Before the Mayflower by Lerone Bennett Jr.His most influential book has been Before the Mayflower, first published in 1962. In Chapter 3, “‘The Founding of Black America,” Bennett tells the story of the crucial role black patriots played in the American Revolution, including the legendary Crispus Attucks, who, as the first person to die in the Revolution, has been a source of immense pride for black Americans.  He distinguishes four “recognizable types” in the founding of black America: Jupiter Hammon, who “went over to the enemy…producing intellectual products that…buttressed their world view;” Phillis Wheatley, a founder of American poetry, who “subtly challenged” the premises of American society “by the authority of her work;” the anonymous Othello, the outright militant; and Richard Allen who “spoke in muted tones but created big sticks of organization,” including the AME Church and, with Absalom Jones, the Free African Society.

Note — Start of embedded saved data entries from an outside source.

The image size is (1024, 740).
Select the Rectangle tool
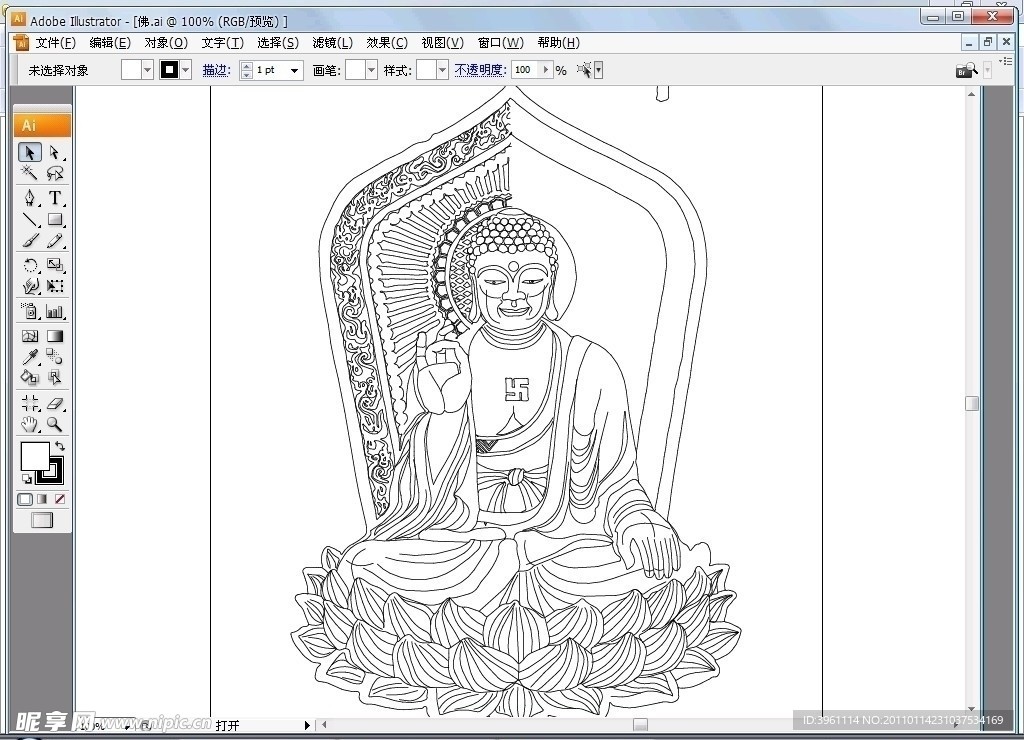pyautogui.click(x=55, y=220)
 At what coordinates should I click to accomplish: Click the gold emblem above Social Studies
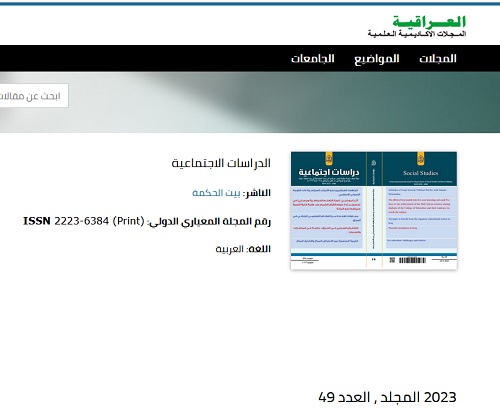coord(420,159)
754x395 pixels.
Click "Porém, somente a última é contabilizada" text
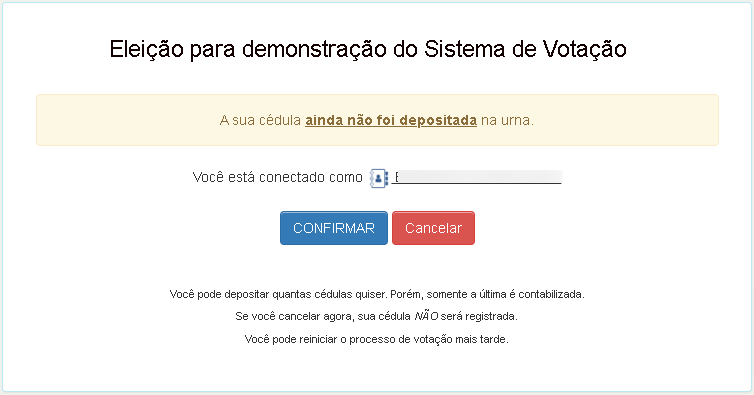tap(488, 294)
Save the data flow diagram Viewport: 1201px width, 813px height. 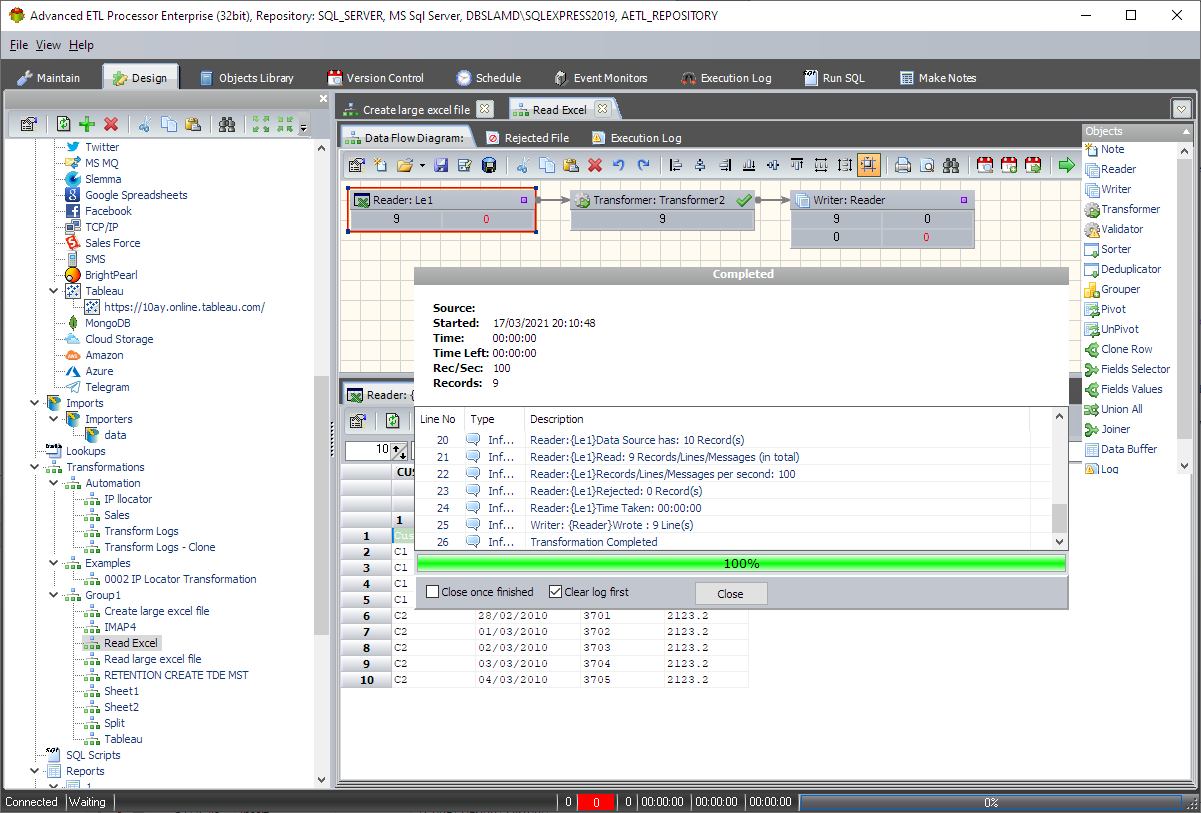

In my book Black Writing from Chicago I included an excerpt from the end of Chapter 3 of Before the Mayflower, which begins by focusing on Allen and moves on to John Baptiste Pointe Du Sable, the founder of Chicago.  Black protesters withdrawing from the white Methodist Church debated what to do next: whom to be affiliated with, whether to go it alone, etc.  “Behind this debate,” writes Bennett, “was another question: What relation, if any, should blacks have with white institutions?”  Questions like this formed the basis for my decision to subtitle Black Writing from Chicago with a question: In the World, Not of It?  After sometimes acrimonious debate the Free Africa Society split in two, the larger group following Absalom Jones into the Episcopal Church.  But Richard Allen knew those blacks were still denied full status in that church—being, for example, barred from governing boards and annual conferences.  “In 1816,” Bennett tells us, “he became the first bishop of the African Methodist Episcopal Church, the first national organization created by blacks,” and, he continues, “Men and women made in Allen’s image dominated the second phase of the Black Pioneer period, creating a tier of independent black churches that spanned the North…By 1830 there were black churches of almost every conceivable description, including an Ethiopian Church of Jesus Christ in Savannah, Georgia, and a black Dutch Reformed Church in New York City.”

On the business side of things Bennett extols Du Sable, who in the 1770’s laid, “the foundations of Chicago, building the first home there and opening the first business.”  Yet, says Bennet, “The contributions of Du Sable and other black founding fathers had no appreciable effect on the level of racism in America.  There are even indications that Du Sable the founder was isolated and pushed to the sidelines of Chicago life in the 1790s when large numbers of white Americans settled in the area, bringing with them traditional American perceptions.  If, as seems probable, Du Sable was indeed the victim of his own creation, he shares that mournful distinction with thousands of other black pioneers….”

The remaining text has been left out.